Zawoja to wedle oficjalnych danych największa wieś w Polsce. Dzieli się na wiele przysiółków, wśród których jest i ten o wdzięcznej nazwie Lajkonik (651 m.n.p.m.). To miejsce stało się dla nas, uczestników wyprawy górskiej jaworznickiego CKZiU , punktem startowym. Tu zaczęliśmy nasz kilkunastokilometrowy marsz w stronę schroniska PTTK na Hali Krupowej (1152 m.n.p.m.)
Już na samym początku okazało się, że trzeba iść mocno pod górę, co dla niektórych uczestników wyprawy było niemałym zaskoczeniem, dodatkowo teren był grząski, błotnisty, zaś kamienie zdradliwie śliskie. Zaraz zatem na początku trasy należało radykalnie zmienić nastawienie z trybu rozrywkowego na niemal wyczynowe. Szło się więc z początku dość trudno, ale z czasem nastroje zaczęły się stopniowo poprawiać, gdy się okazało, że nie jest aż tak źle z naszą kondycją.
Tak oto w nastroju już całkiem radosnym dotarliśmy do pierwszego z kilku kluczowych punktów wyprawy, znaleźliśmy się na Mosornym Groniu ( 1045 m.n.p.m. ). Tu okazało się, że pogoda przechodzi jakieś wyraźne załamanie, czego przejawem był zwiewający czapki z głów szalony wiatr.

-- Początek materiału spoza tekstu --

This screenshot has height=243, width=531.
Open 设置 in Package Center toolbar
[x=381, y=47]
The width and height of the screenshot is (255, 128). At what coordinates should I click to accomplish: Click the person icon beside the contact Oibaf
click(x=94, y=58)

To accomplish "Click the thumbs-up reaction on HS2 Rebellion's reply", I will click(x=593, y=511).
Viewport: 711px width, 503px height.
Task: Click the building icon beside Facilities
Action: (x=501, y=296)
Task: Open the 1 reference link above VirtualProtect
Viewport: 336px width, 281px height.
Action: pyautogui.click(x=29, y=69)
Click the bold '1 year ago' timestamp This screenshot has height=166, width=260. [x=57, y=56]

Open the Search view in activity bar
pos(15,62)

Ruszyliśmy w dalszą drogę, w stronę najwyższego wypiętrzenia naszej trasy czyli w stronę szczytu Policy (1369 m.n.p.m.). Już w niespełna godzinę później awangarda naszej beskidzkiej wyprawy dotarła na szczyt, w jakąś chwilę później reszta, mniej szybka, zwana dla zachowania właściwej terminologii ariergardą, również górę z niemałym mozołem zdobyła. Grupowe zdjęcie wszystkich uczestników marszu na szczycie Policy pozwoliło uspokoić kołatanie serca i przywrócić wymagany względami wizerunkowymi uśmiech.

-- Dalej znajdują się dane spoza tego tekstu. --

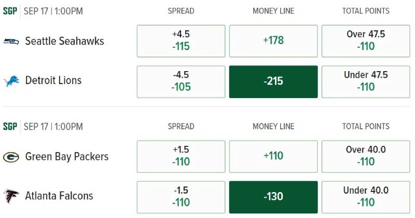This screenshot has height=218, width=415.
Task: Toggle Seahawks +178 money line
Action: (273, 41)
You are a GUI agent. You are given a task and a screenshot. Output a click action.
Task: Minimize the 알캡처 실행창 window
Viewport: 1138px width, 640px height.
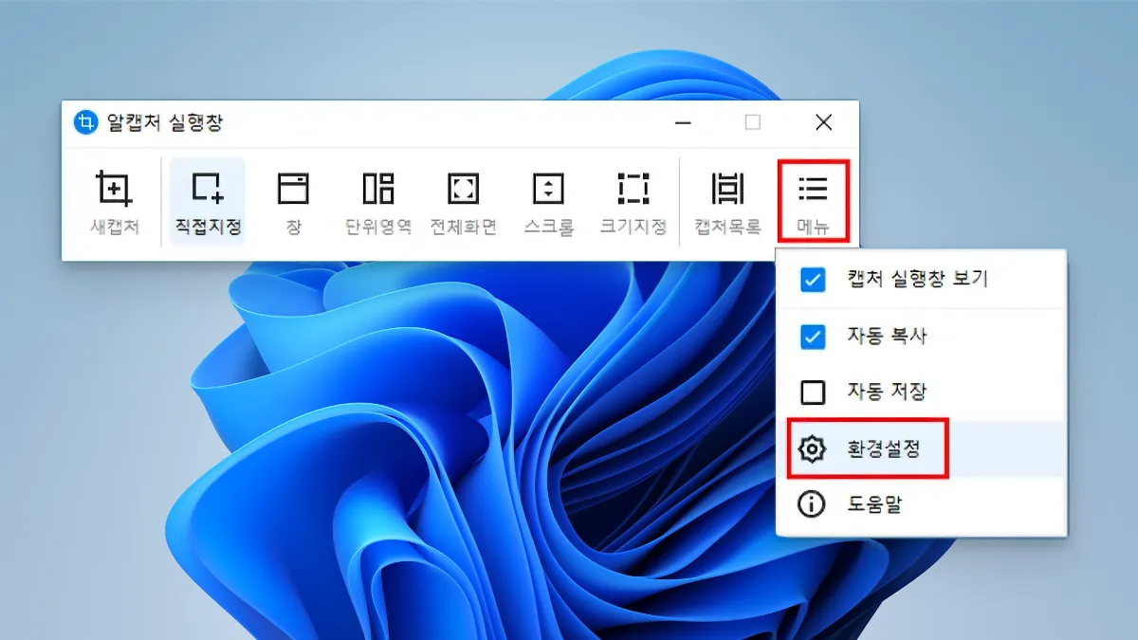684,122
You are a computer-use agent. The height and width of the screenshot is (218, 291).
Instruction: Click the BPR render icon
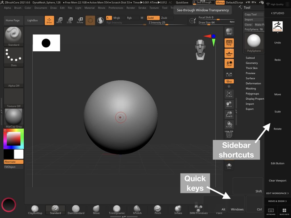coord(229,32)
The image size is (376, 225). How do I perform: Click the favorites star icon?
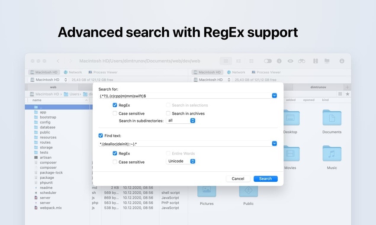347,94
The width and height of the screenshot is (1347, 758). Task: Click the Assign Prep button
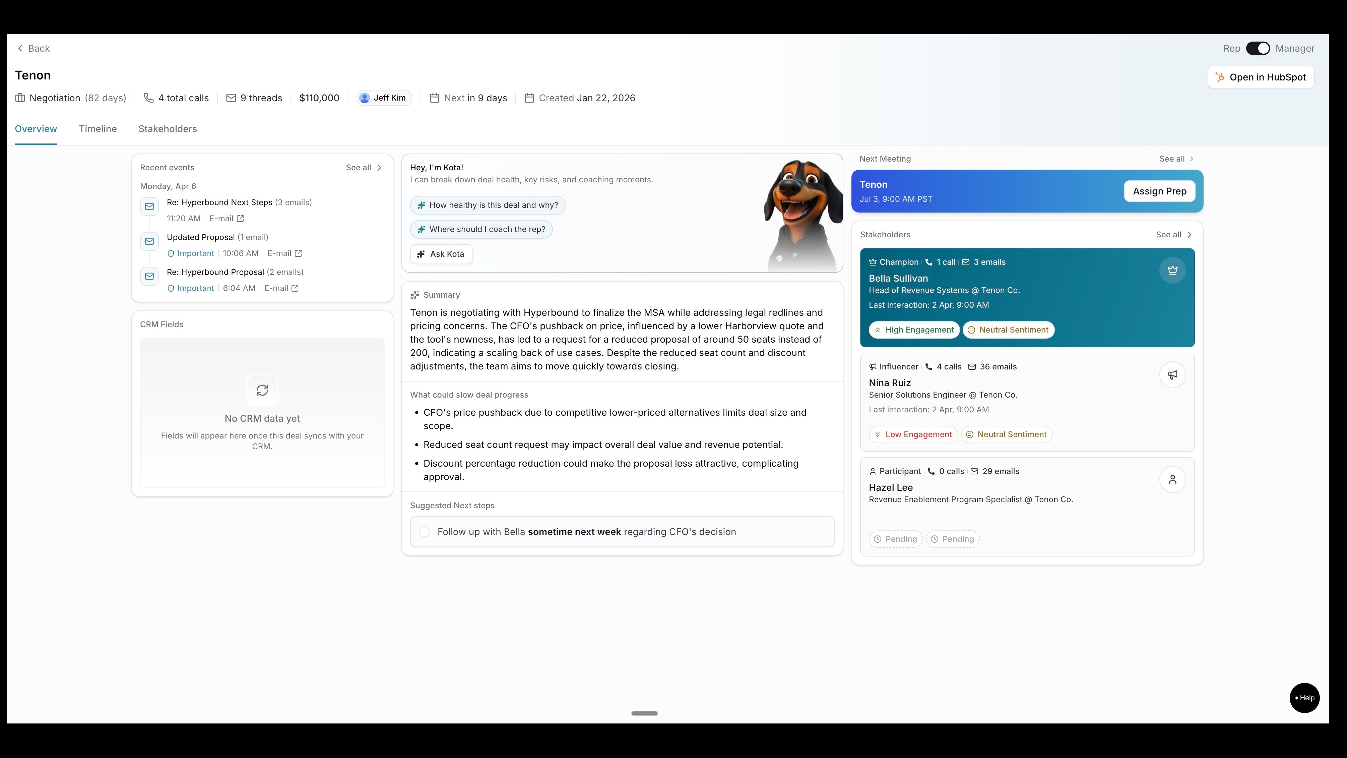click(x=1159, y=191)
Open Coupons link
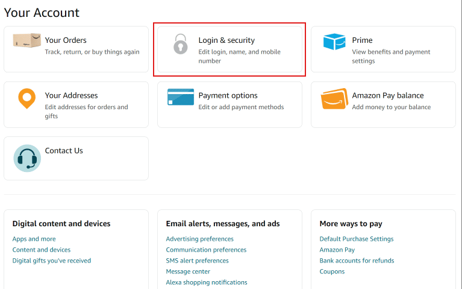The image size is (462, 289). [332, 272]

Dalej poszło jak z płatka, tym bardziej, że droga szła już niemal całkiem z góry i tak oto po niecałej godzince dreptania w dół dotarliśmy do rozległej hali. Schowany nieco niżej, za jednym z przewyższeń hali, znajduje się mały drewniany budynek, cel naszej wyprawy, schronisko górskie PTTK na Hali Krupowej (1152 m.n.p.m. ). Tak oto po czterech niemal godzinach marszu można było usiąść w cieple, napić się gorącej czekolady, zjeść zupę pomidorową lub żurek z jajkiem, jeśli się miało wolne, uwierające kieszeń 20 złotych.
Ostatnia część naszej wyprawy znów wiodła w dół, znów błoto, teren grząski i śliskie zdradliwe kamienie, jednak szło się już inaczej, wszak na dole, na leśnym parkingu, w miejscu zwanym wdzięcznie Psią Doliną czekał, na nas autobus. Jeszcze tylko zmęczonych kroków parę i usiedzieliśmy wygodnie w miękkich fotelach, które wraz z całą resztą składową autobusu, posuwały się płynnie w stronę domu.